Article ID | Journal | Published Year | Pages | File Type |
---|---|---|---|---|
6140484 | Virology | 2013 | 11 Pages |
Abstract
In our in vitro model for HPV16-mediated transformation, HPV16-immortalized human keratinocytes (HKc/HPV16) give rise to differentiation resistant, premalignant cells (HKc/DR). HKc/DR, but not HKc/HPV16, are resistant to growth inhibition by transforming growth factor beta (TGF-β), due to a partial loss of TGF-β receptor type I. We show that TGF-β activates a Smad-responsive reporter construct in HKc/DR to about 50% of the maximum levels of activation observed in HKc/HPV16. To investigate the functional significance of residual TGF-β signaling in HKc/DR, we compared gene expression profiles elicited by TGF-β treatment of HKc/HPV16 and HKc/DR on Agilent 44k human whole genome microarrays.
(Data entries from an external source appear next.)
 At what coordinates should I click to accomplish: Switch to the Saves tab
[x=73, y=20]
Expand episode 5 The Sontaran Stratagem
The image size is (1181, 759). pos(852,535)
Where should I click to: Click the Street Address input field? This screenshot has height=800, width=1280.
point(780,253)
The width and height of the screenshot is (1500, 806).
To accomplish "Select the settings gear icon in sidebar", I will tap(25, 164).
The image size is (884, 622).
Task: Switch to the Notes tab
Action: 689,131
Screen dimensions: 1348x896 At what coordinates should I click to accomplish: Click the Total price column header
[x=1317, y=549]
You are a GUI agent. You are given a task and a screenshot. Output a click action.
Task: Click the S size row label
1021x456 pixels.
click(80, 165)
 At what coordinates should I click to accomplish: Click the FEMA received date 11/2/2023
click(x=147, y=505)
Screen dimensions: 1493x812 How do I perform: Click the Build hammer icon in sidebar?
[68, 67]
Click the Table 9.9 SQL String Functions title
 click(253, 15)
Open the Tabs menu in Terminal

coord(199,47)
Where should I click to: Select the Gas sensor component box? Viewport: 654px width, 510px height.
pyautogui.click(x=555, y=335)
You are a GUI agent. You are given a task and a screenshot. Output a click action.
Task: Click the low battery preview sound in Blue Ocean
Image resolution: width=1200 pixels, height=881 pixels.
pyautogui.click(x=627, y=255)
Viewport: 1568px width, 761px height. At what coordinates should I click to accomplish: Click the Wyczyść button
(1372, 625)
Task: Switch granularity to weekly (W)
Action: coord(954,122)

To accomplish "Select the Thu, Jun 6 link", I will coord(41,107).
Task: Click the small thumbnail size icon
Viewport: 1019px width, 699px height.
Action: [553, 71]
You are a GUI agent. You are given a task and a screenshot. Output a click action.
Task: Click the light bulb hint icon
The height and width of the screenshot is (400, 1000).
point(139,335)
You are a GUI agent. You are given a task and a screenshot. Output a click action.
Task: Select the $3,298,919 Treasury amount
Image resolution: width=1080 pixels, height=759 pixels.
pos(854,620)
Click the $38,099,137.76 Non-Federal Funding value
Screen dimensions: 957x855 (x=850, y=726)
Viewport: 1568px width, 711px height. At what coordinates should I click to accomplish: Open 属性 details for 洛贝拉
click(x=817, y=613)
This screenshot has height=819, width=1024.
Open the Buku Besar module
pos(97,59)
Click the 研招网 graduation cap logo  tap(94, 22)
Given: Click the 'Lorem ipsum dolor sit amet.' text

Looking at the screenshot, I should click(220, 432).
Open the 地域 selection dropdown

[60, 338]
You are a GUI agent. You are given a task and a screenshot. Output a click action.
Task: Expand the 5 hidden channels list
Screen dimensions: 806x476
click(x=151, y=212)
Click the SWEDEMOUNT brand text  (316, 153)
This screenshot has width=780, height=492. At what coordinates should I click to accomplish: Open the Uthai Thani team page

TGF-β altered the expression of cell cycle and MAP kinase pathway genes in HKc/HPV16, but not in HKc/DR. However, epithelial-mesenchymal transition (EMT) responses to TGF-β were comparable in HKc/HPV16 and HKc/DR, indicating that the signaling pathways through which TGF-β elicits growth inhibition diverge from those that induce EMT in HPV16-transformed cells.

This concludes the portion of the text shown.